The blog SpanglishBaby, is an on-line community committed  to raising bilingual children. The site provides everything from daily activities, expert forums, daily foods and more. What a joy it was to find the site and to know that two fellow Latina journalists are the brain child behind the wonderful network. Las felicito!

I was pleased to know that I’m not alone in wanting my son and our family to experience the dual language and bicultural life. I was born in Caracas, Venezuela and raised in the US. Like many of us who came to the states in the late 70’s and early 80’s, English was the main language spoken in the home. I was one of the lucky ones who got to spend summers in Venezuela with family which I consider the reason why I’m bi-cultural and bilingual.
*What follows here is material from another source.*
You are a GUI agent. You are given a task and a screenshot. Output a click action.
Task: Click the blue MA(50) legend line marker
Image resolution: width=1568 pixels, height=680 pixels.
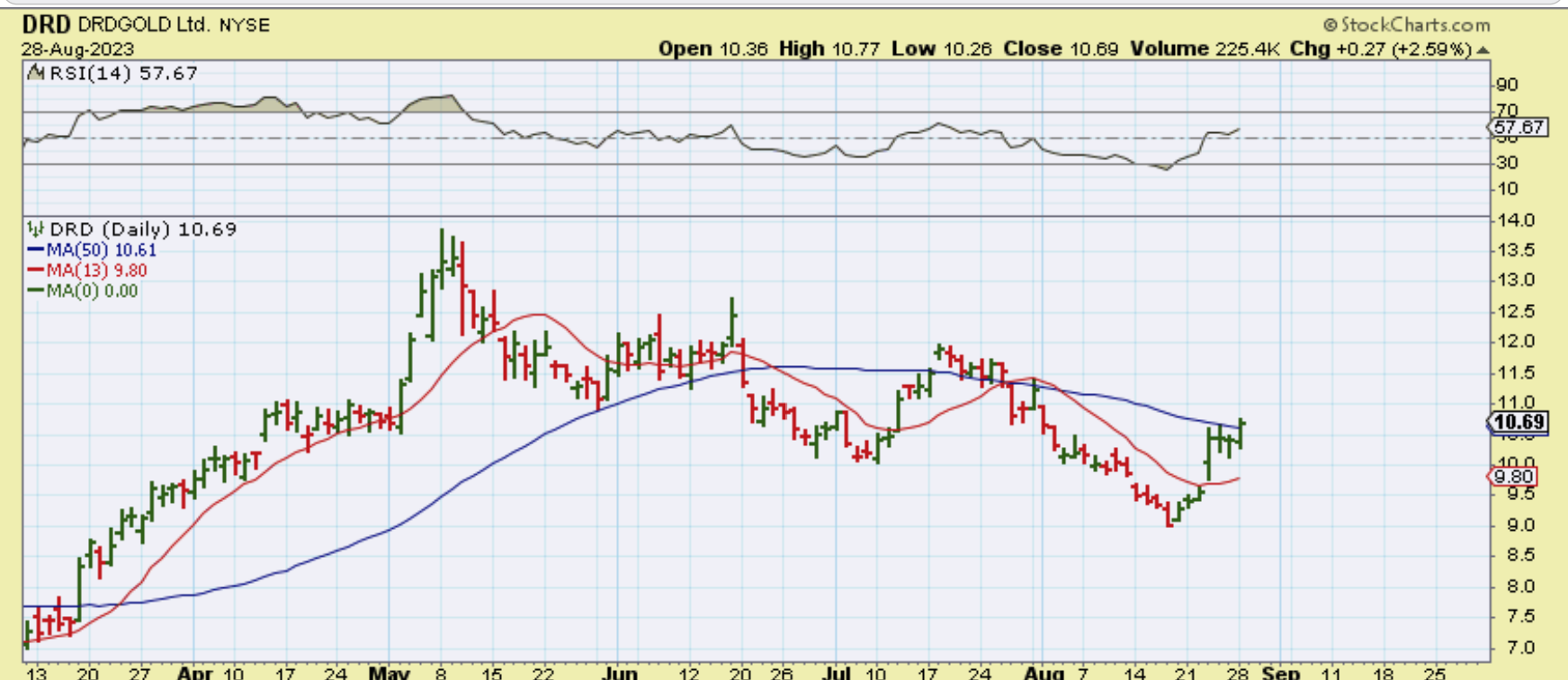(36, 251)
Here are my top 5 personal suggestions for raising a bilingual and bicultural home:

  1. Habla! Speak in your native language as much as possible.
  2. Buy your favorite children’s books in both languages – they are also wonderful for the parent that doesn’t speak in the native language.
  3. Musica. Make sure you have lots of music native to your country or region around. Kids love music!
  4. Find or organize a dual language play-group. Do this weekly so you kids can see that others are like them.
  5. Cook together using the language. Describe the food, the colors and smell.

6 Comments (+add yours?)

  1. Ana Lilian Flores
    Apr 06, 2011 @ 00:38:13

    Thanks so much for the SpanglishBaby shout out, Valentina! Means a lot to us that you can find the info useful, but most of all that you find a community of like-minded parents.
    We´d love to connect more with you..loving your blog!


    • Valen's Blog
      Apr 08, 2011 @ 11:40:24

      You’re are very welcome! Finding your site when we first moved to North Carolina was wonderful and really helped me along with my journey to focus on teaching my son Spanish. It’s wonderful to have a support group to go to. I still can’t believe we never met in Denver. 😦


  2. Valen's Blog
    May 25, 2010 @ 09:12:55

    Gracias Sandra! I just went to your blog…you make some adorable clothes for kids.


  3. Joey & Aleethea (Sandra)
    May 24, 2010 @ 15:49:48

    Those are fantastic ideas! #4 is my favorite. 😀 We are also considering SFF in Raleigh for our son Joey – they offer a summer camp too, I believe. Congratulations on your new venture as a SAHM! The transition can be shocking, but the reward is incomparable!


  4. Valen's Blog
    May 23, 2010 @ 19:35:24

    Thank you for your comments! I do want to get started in that direction for sure. I’m new to the area and my son is still in pre-school but I once I’m settled I do plan on plugging away.

    Is this something you have done in your community?


  5. Melanie
    May 23, 2010 @ 19:12:04

    Why don’t you start working with the local school districts now to try to get them to establish a dual immersion program? Parents have a lot of power if they advocate for the programs!!